There is little to suggest that “the Party,” meaning Hezbollah, remains an active political force among the people, were it not for the threatening appearances of its Secretary-General and the statements issued by some of its officials. At the leadership level, it no longer speaks to its supporters or its own constituency. Instead, it addresses others, or rather, threatens them. Anyone who asks questions, anyone who criticizes, anyone who seeks answers, and most recently, anyone mourning a lifetime’s work or a piece of land lost, while questioning the value of the devastation imposed on the South and its people, the Bekaa and its residents, the Shiite community, and the Lebanese as a whole.
This is what Secretary-General Naim Qassem and some party officials do. There are no real tasks or agendas at hand; the mission is singular and unmistakable: that we remain silent. All of us. That we ask no questions and accept having everything taken from us. That we never ask about the cost, as though the party alone bears it, and as though it pays that cost as an investment in the afterlife, as it claims.
This is the direct approach, the exercise of hard power. The Secretary-General does not bother to construct a narrative or engage in the kind of argumentation for which his predecessor was known. He does not address the facts, examine the issues, or respond to evidence. Instead, he threatens anyone who asks questions, anyone who doubts, and anyone who complains about losing a home, a piece of land, or loved ones.
Countless phrases, stripped of their context, are hurled at anyone who suffers a loss, anyone who dares to express frustration. Among the most commonly repeated lately is: “Are You satisfied, Lord? Take more until You are.”
But how do we tell the party that some people may understand better what pleases God? Haj Hussein Faqih, known as Abu Ali, an 87-year-old man who insisted on spending his final days sleeping atop the rubble of his destroyed home in Srifa, knew that God could not be pleased with what is happening. For who would accept seeing a people impoverished, their children crushed by hardship, their livelihoods stripped away, while they are blindfolded and silenced? And for what purpose? Or rather, for whose sake? No, He would not be pleased.
This brings us to the more “sophisticated” and widespread role now being played by a new form of soft power: content creators, particularly a number of female content creators.
Hezbollah now has its own influencers, both men and women, selling all kinds of illusions: empty victories, battlefield updates, strategic tactics, military analysis, human rights talk, international politics, and even a romanticized image of the South and its people. They promote messages about patience and inner strength through slogans taken out of context in ways that many find irritating, disconnected from reality, and downright offensive.
This is where a group of female influencers comes into the picture. They move from one topic to another, and sometimes from one country to the next, with remarkable ease. Some live outside Lebanon, while others are based in the country but remain far from the conflict zones and the hardships people are experiencing, following events mainly through their screens.

[Information shown]:
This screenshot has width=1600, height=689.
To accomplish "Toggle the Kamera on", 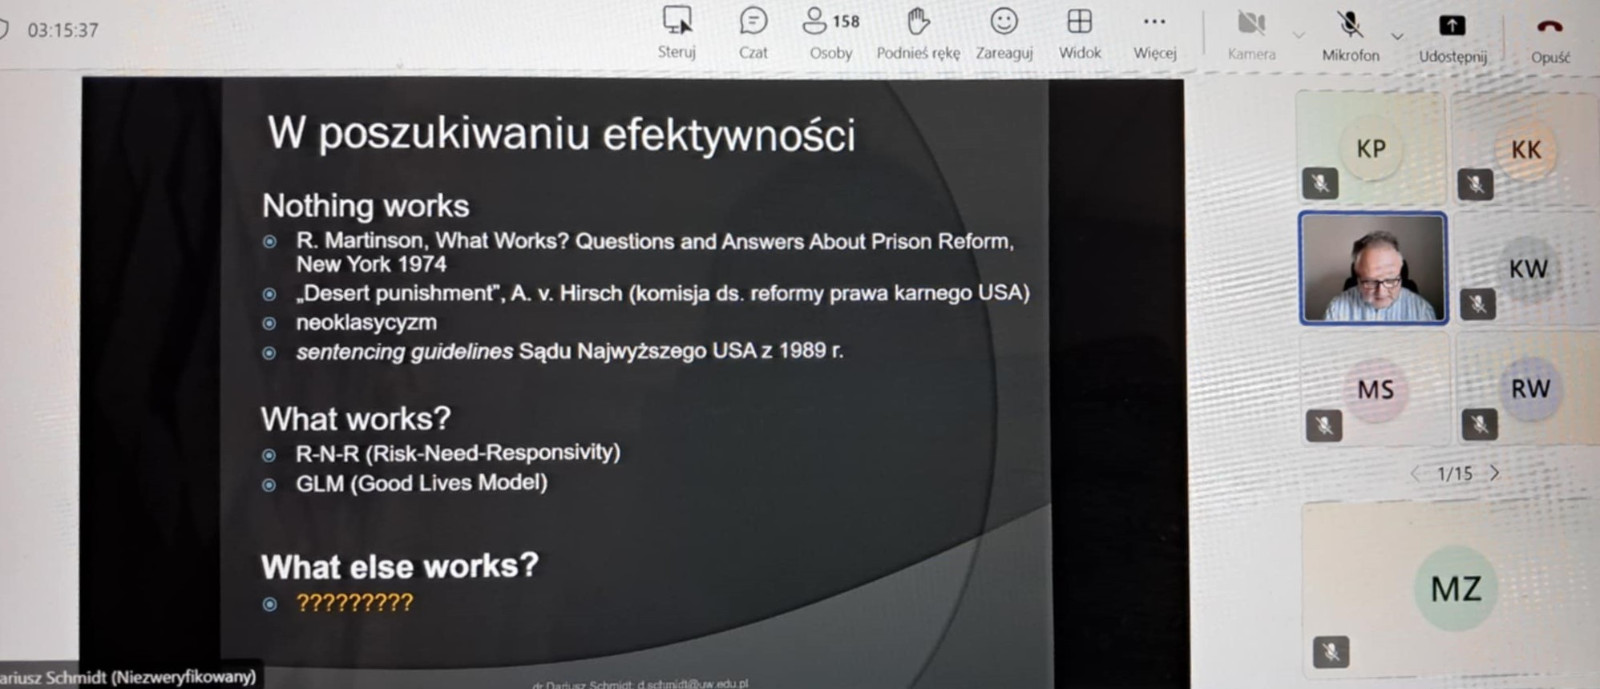I will tap(1251, 24).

[Directive 1]: Set down word for word the part of the article on Hezbollah that opens with the words containing "This brings us" and closes with "female content creators.".
[Directive 2]:
Answer these questions from the article on Hezbollah:
(a) What is the name of the party's Secretary-General?
(b) How old is Haj Hussein Faqih?
(c) In what place was his destroyed home?
[Directive 3]: Continue the article on Hezbollah from its final sentence.
The material above is separate from the article on Hezbollah.

[Right answer 1]:
This brings us to the more “sophisticated” and widespread role now being played by a new form of soft power: content creators, particularly a number of female content creators.

[Right answer 2]:
(a) Naim Qassem
(b) 87
(c) Srifa

[Right answer 3]:
They trust in the resistance and are confident that victory is coming. They share battlefield updates, explain drone technology, and insist that Israel is falling apart. They present themselves as politically aware activists who cannot be fooled by the enemy’s narrative. Yet they do not seem shaken by images of Israeli soldiers at Beaufort Castle, the airstrikes on Tyre, or predictions that Nabatieh, the capital of Jabal Amel, could fall.
These are details they rarely engage with. Even more brazen are those who choose to address them only to dismiss them. How? Through instinct, speculation, and endless talk.
Victory, they say, is inevitable. It may come in days, weeks, or years. And why not? Why should patience have limits when they are living comfortably in their homes, surrounded by their children, while using social media platforms to produce content that sells narratives without having to bear any of the cost themselves?
These influencers show little outward sign of religiosity, yet they have no hesitation in invoking religion when it suits their message. They casually repeat the well-known phrase, “Are You satisfied, Lord? Take more until You are.” What exactly God has taken from them in order to be satisfied, we do not know. But that is beside the point. What matters is that they have turned their Instagram and TikTok accounts into platforms dedicated to supporting the resistance and “the cause.”
They tell us that battles are not decided in the first round, that victory belongs to those who master the long game, that staying calm in the middle of a storm is tough training for survival, and that those who do not fear death live forever. These “words of wisdom” earn them tens of thousands of likes.
It is a resistance-themed version of the life coach. Larnaca has not fallen, Paris is still the fashion capital of the world, and yoga classes continue to boost morale.
These words of advice may be useful for those who do not fear death. But what about those who do? What about those who die, not as a metaphor, but in reality? Those whose lives have been cut short, not figuratively but literally?
Is there any advice for those who are dying? For those who are being killed? For those who were never asked whether they feared death, or whether they wanted immortality? For those who do not dream of living forever, but are content with the limited days of their simple lives?
People who were happy to live one day at a time, planting their land and living off its harvest, sleeping under their own roofs with dignity and a sense of security. People who cannot stroll along the beaches of Cyprus or Greece while creating emotional content about longing for home. People who start missing home the moment they leave their village, and who feel the pain of exile at the very first roundabout on the road out.
What about those who do not have the financial means, either personally or within their families, to rise above material losses and perform acts of defiance in front of their destroyed homes, repeating the phrase, “Are You satisfied, Lord? Take more until You are”? Those who spent a lifetime building, protecting, and working for what they had…
What about them?
Are there any words of advice for them? Any content made for them? Any algorithms trying to reach them? Any economy that includes them? Or are they simply outside the scope of what is known as the attention economy?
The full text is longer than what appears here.